Le restaurant était bondé. Le bruit des conversations était ponctué par le va-et-vient des serveurs et le bruit des couverts dans les assiettes. Et la musique d'ambiance. Et le bruit des rires incessants. Et le bruit des hurlements. Et le bruit des crissements de chaises. Et tout ça en même temps. Et le bruit du sang battant trop fort dans les tempes.
La couleur dominante était le rouge. Un rouge aussi flamboyant que celui du sang. Celui de l'amour passionnel. Des nappes rouges, des chaises en velours rouge, des serviettes rouges, des rideaux rouges, des rouges à lèvres, des fruits rouges, de la viande saignante des verres de vin rouge...
Trop de rouge.
-J'ai quelque chose à t'annoncer ma puce.

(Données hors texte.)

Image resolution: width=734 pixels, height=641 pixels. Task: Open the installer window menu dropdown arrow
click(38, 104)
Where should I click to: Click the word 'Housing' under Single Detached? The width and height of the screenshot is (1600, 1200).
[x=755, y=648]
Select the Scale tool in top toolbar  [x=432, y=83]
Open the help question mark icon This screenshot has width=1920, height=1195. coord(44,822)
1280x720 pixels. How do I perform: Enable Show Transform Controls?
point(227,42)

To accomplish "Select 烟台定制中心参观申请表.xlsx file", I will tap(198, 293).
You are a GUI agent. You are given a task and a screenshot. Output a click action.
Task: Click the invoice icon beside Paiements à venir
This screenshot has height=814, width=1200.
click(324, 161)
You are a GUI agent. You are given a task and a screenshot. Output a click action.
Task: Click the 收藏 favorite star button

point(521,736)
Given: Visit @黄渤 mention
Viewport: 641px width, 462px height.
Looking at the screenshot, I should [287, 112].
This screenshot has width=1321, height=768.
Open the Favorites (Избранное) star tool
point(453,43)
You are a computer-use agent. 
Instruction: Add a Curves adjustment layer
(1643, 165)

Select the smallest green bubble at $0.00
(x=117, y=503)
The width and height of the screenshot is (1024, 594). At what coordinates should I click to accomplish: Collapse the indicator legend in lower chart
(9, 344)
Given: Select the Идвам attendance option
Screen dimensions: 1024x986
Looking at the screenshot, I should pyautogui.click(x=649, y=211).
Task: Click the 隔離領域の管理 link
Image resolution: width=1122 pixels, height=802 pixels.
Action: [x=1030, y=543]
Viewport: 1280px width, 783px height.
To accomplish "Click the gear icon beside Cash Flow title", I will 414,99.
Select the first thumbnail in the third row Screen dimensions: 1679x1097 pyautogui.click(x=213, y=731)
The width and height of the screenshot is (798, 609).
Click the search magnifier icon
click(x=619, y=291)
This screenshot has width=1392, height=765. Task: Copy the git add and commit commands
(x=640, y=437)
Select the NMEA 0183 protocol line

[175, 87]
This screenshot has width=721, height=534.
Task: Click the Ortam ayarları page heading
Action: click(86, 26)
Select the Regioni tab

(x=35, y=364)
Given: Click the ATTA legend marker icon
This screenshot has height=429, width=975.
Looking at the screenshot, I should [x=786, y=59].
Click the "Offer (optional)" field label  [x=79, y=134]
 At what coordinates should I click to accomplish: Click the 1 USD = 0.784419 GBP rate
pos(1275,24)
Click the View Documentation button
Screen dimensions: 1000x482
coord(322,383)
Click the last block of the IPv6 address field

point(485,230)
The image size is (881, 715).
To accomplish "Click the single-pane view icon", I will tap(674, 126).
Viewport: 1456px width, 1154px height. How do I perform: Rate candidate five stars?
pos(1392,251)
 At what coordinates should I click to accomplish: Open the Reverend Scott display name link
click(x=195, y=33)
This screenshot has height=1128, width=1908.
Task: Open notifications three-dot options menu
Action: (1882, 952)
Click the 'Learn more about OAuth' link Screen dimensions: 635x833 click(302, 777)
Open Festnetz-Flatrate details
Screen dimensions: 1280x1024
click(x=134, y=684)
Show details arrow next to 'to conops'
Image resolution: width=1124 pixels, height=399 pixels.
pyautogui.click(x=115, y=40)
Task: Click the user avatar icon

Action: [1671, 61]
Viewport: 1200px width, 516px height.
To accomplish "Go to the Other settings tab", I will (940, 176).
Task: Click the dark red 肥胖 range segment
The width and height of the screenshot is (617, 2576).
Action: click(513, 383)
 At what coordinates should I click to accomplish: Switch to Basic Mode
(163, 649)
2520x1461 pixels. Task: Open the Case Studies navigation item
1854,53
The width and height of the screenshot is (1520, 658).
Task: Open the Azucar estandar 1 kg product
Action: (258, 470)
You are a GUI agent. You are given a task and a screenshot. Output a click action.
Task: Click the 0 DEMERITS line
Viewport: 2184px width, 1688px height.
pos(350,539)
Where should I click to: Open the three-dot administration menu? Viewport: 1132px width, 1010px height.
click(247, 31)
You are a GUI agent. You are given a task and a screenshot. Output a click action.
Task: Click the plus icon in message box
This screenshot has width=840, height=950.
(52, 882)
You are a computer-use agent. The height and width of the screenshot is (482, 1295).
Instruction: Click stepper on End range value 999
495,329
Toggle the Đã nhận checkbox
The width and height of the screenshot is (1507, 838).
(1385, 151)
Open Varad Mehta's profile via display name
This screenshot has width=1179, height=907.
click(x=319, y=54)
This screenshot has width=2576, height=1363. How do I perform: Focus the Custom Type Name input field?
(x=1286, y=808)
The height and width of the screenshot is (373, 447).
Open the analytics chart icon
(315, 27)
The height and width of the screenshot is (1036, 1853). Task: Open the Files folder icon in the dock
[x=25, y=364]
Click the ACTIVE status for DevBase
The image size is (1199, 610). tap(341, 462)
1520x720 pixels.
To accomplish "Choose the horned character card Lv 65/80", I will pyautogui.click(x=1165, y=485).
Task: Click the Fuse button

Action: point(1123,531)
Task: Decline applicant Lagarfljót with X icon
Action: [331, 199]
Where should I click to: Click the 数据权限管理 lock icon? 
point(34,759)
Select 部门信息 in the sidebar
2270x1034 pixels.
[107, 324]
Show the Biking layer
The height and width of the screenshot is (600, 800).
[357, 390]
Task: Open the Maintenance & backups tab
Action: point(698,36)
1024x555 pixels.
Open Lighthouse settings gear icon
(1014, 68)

A une table du restaurant, près d'une fenêtre, un couple dînait. Comme tous les autres présents dans la salle. Elle avait commandé une salade césar, et lui, un magret de canard sur son croustillant de pommes de terres. Elle, les cheveux brun, la peau chocolat, assez banale avec de yeux marron perdus par la fenêtre, lui, magnifique, blond, les yeux verts, dans la vingtaine, le teint clair et lumineux. Un petit accent américain pour couronner le tout. Elle se demandait pourquoi il avait choisi un restaurant aussi raffiné et onéreux pour une soirée comme celle-ci. D'ordinaire, il privilégiait le confort de son appartement. Et la promiscuité qu'il offrait aussi. Il l'avait invitée une semaine à l'avance pour être sûr qu'elle soit libre car il avait, disait-il, quelque importante nouvelle. Elle ne s'était rien imaginée de grandiose, mais tout ce mystère avait suffi pour qu'elle appréhende cette soirée. Elle toucha peu à son plat, trop mal à l'aise, manquant d'appétit. Il ne se pressait pas pour lui annoncer la nouvelle, ce qui ajoutait au malaise. Et puis, il n'avait presque rien dit depuis son arrivée. Un vague bonjour, un vague baiser, de vagues banalités.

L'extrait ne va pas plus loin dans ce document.